China’s Premier Li Keqiang has told EU officials that his country is committed to market reforms and will stay determined to tackle a steel capacity glut that has sharpened tensions between China and the EU.
Speaking at an EU-China business summit in Beijing on Wednesday, Li Keqiang said China had always abided by its commitments on reform, and would work to improve market access for foreign companies in the hope that all firms could compete on a level playing field.
“We want trade between China and Europe to grow on a stable platform,” he told EU officials that included European Commission President Jean-Claude Juncker and EU Trade Commissioner Cecilia Malmström.
In his address earlier in the event, Juncker urged Beijing to remove unfair restrictions that make it difficult for European firms to compete with local rivals and improve legal certainties. Juncker warned that China’s huge industrial overcapacities, notably in steel production, should not be allowed to hurt bilateral relations.
Steel glut
China is by far the world’s biggest steel producer and its annual output is almost double that of the EU. According to EU steel producers’ association Eurofer, the country has excess capacity of 400 million tones a year and is selling into export markets at below cost after a slowdown in demand at home.
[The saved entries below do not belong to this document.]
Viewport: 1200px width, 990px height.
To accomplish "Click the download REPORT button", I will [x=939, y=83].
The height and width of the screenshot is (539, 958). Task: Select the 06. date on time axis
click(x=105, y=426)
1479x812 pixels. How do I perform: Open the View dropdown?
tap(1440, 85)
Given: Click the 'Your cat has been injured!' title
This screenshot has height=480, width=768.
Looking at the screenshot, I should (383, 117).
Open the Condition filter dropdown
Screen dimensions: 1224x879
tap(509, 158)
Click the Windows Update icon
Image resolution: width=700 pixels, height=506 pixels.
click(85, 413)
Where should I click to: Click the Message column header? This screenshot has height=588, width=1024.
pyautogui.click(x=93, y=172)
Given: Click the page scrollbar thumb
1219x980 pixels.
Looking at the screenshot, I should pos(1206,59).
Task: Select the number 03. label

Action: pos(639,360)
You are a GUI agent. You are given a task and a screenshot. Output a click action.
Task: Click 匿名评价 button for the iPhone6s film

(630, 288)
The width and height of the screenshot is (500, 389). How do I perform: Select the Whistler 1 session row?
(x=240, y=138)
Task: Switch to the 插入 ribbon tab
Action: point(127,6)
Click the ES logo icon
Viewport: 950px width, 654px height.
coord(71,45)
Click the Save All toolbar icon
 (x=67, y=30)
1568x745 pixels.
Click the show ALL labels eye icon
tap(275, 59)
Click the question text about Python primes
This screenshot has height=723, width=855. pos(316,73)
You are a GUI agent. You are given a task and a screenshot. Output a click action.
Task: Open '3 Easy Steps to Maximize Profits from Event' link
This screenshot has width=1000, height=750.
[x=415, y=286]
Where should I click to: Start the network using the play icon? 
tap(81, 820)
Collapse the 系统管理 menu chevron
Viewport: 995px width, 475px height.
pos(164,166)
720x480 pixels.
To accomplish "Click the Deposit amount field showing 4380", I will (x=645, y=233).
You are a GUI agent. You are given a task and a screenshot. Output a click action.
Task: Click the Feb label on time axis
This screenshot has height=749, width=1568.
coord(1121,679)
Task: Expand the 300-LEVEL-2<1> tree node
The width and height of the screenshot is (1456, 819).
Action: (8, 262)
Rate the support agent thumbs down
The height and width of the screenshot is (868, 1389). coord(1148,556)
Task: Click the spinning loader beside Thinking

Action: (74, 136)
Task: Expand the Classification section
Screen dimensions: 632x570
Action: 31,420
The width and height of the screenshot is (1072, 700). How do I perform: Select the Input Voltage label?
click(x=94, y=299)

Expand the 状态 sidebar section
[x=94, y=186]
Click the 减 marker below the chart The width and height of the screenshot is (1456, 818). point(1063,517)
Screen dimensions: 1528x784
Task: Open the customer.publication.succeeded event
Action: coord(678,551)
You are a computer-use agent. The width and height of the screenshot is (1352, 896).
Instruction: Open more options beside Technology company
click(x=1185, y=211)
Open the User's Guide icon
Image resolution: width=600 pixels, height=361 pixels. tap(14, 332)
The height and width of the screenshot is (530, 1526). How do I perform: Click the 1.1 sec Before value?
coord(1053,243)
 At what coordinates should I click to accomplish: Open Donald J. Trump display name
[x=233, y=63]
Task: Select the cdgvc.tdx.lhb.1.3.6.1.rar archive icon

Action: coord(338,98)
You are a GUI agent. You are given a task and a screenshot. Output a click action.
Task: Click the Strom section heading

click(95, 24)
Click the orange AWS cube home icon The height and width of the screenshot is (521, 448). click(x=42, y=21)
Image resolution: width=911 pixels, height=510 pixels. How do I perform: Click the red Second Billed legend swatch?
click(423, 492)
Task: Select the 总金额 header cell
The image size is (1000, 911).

China’s push has already led to plant closures in Britain and elsewhere, sparking a rise in anti-dumping complaints from the EU and the United States.
European Trade Commissioner Cecilia Malmström told the gathering that steel overcapacity needlessly pitted Chinese and European workers.
Premier Li insisted that China was taking strong and determined measures to tackle the problem of overcapacity, adding that China does not use subsidies to give its industries a competitive edge.
“China’s will to solve the problem of steel overcapacity is resolute and our measures are effective,” Li said. “We hope that the European side can look at this issue from an unbiased perspective.”
Li also said that China was willing to speed up negotiations with the EU to secure bilateral investment deals, adding that the country’s growth was sound but not yet strong.